Despite widespread skepticism that the House Budget Committee would be able to produce a Fiscal Year 2018 budget resolution, the committee released on July 18 a proposal titled Building a Better America with overall discretionary spending set at $1.132 trillion, with $621.5 billion in defense discretionary spending and $511 billion in non-defense discretionary spending. The budget resolution calls for spending reductions and savings of $203 billion, and also sets the stage for comprehensive tax reform using budget reconciliation. The Budget Committee approved the plan on July 19 after an arduous 12 ½–hour markup. The budget resolution was approved 22-14 with all Republicans on the committee voting in favor.
Reconciliation is a “fast track procedure” used to make changes to mandatory spending and revenue. Under reconciliation, the budget can avoid a filibuster in the Senate by lowering the threshold for approval from 60 votes to a simple majority of 51.
By including reconciliation instructions for “deficit-neutral, fundamental tax reform” the budget is intended to pave the way for “broad-based tax reform that will make our tax code more competitive internationally and expand opportunities for job creation and business formation in the United States.”
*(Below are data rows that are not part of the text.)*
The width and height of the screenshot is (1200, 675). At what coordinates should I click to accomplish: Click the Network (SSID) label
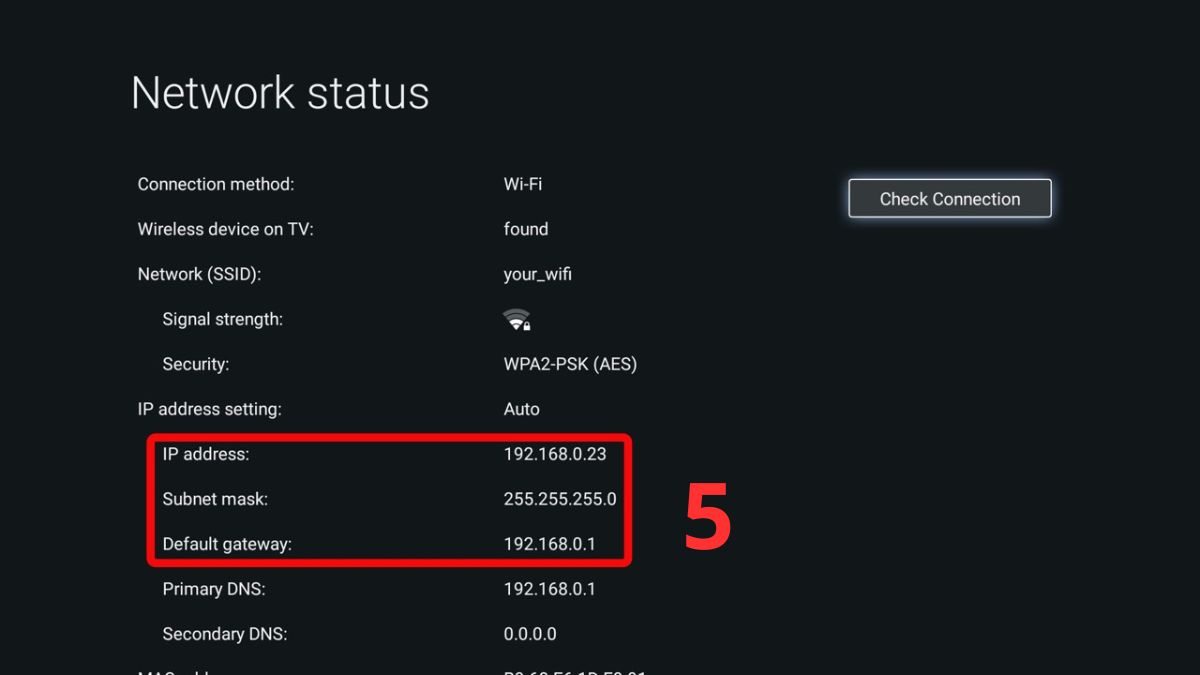199,274
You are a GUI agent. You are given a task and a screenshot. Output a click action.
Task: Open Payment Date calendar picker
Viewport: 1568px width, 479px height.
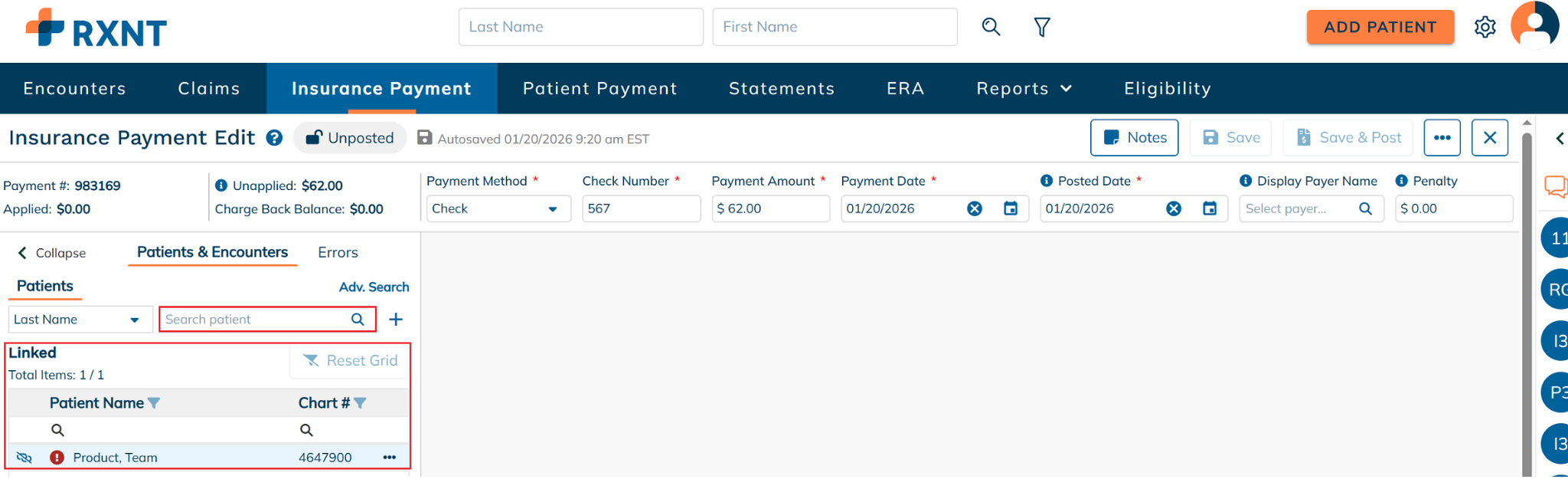click(x=1011, y=208)
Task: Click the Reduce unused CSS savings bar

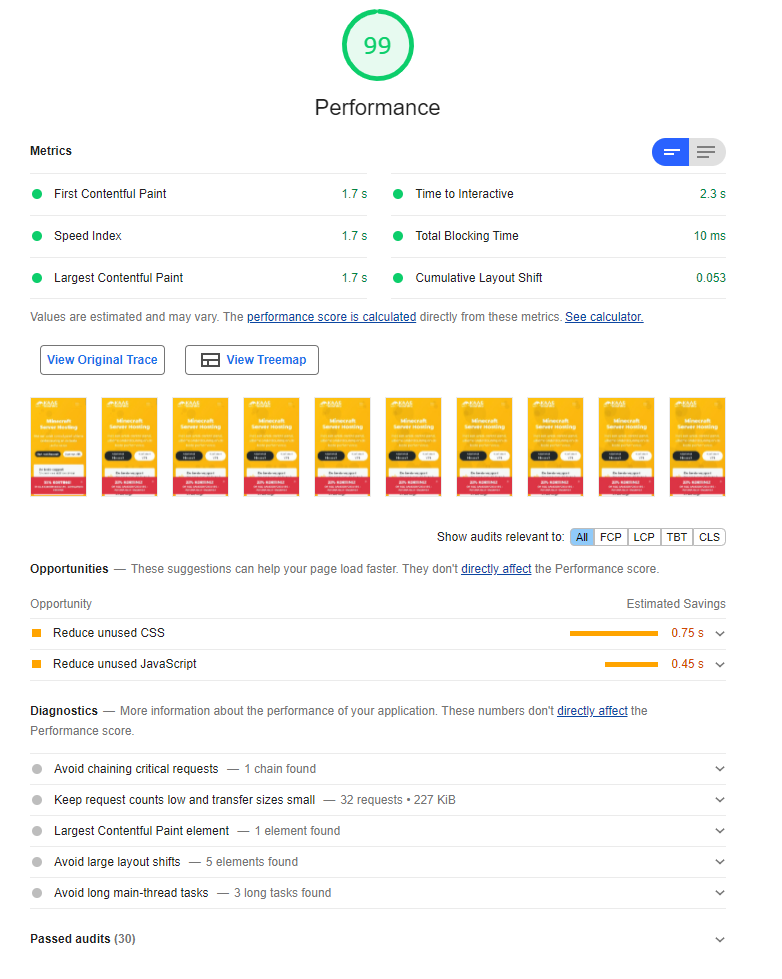Action: (613, 634)
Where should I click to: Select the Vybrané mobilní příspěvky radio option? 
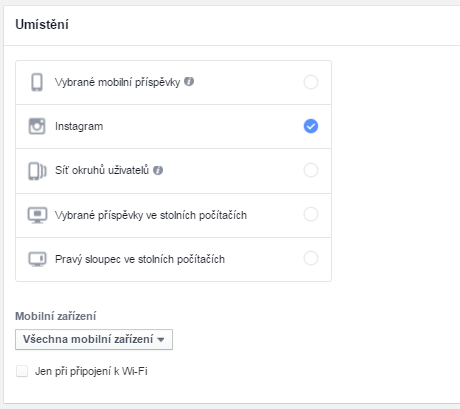(311, 82)
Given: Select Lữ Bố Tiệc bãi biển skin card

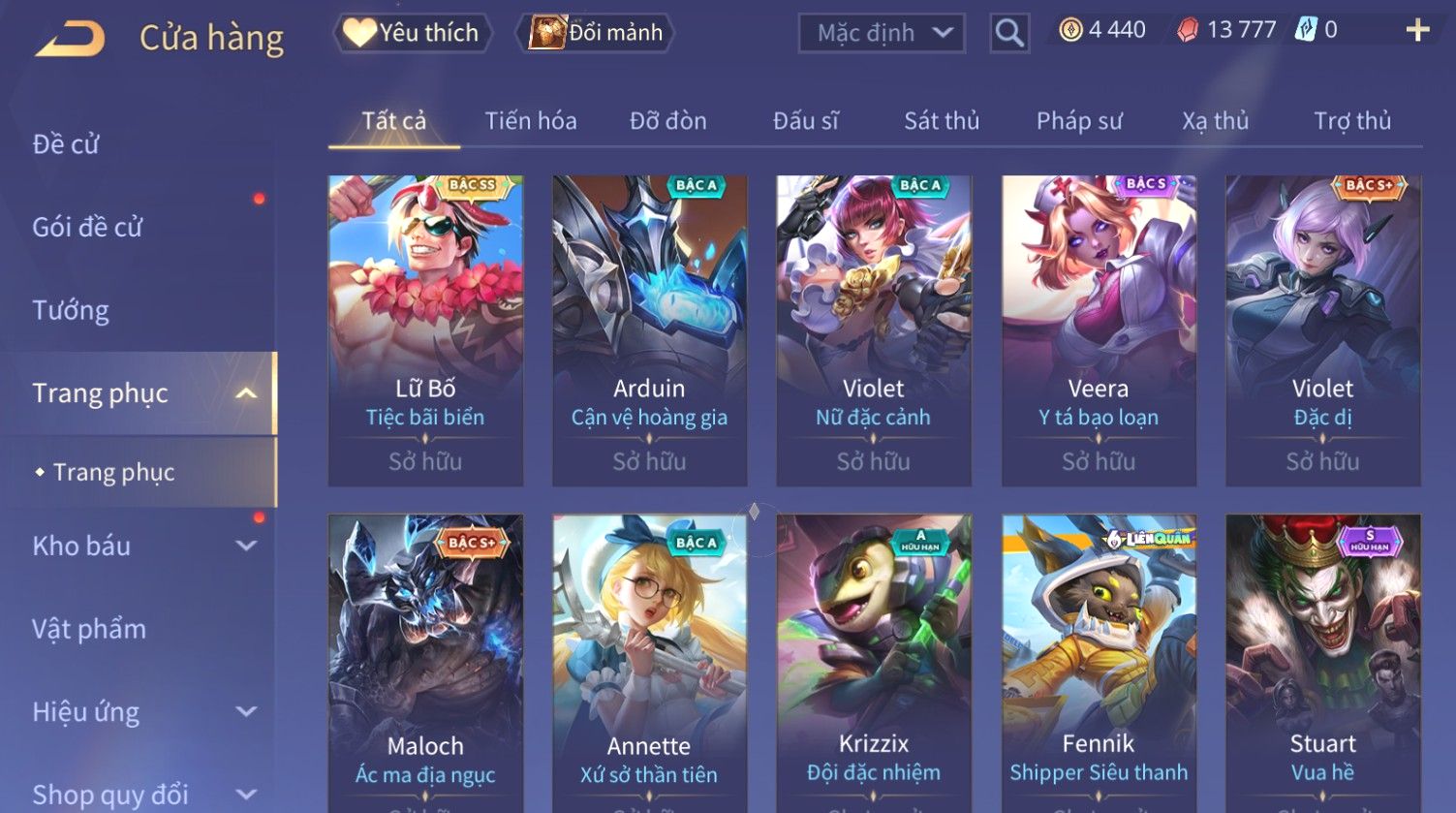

The budget proposal calls for the 11 House authorizing committees to achieve a minimum of $203 billion mandatory savings and reforms over the 10-year budget window, the largest deficit reduction in more than 20 years, with the expectation of higher savings. Calling the savings target “a floor, not a ceiling,” the budget calls for the House Energy and Commerce Committee to produce savings of $20 billion.
Similar to the divide over repeal of the Affordable Care Act, while Democrats and some Republicans will object to the significant spending reductions called for in the budget resolution, the conservative wing of House Republicans is already saying that it doesn’t go far enough. In short, approval of the budget resolution by the full House is far from certain. Democrats are expected to offer their own alternative budget, as is the conservative Freedom Caucus.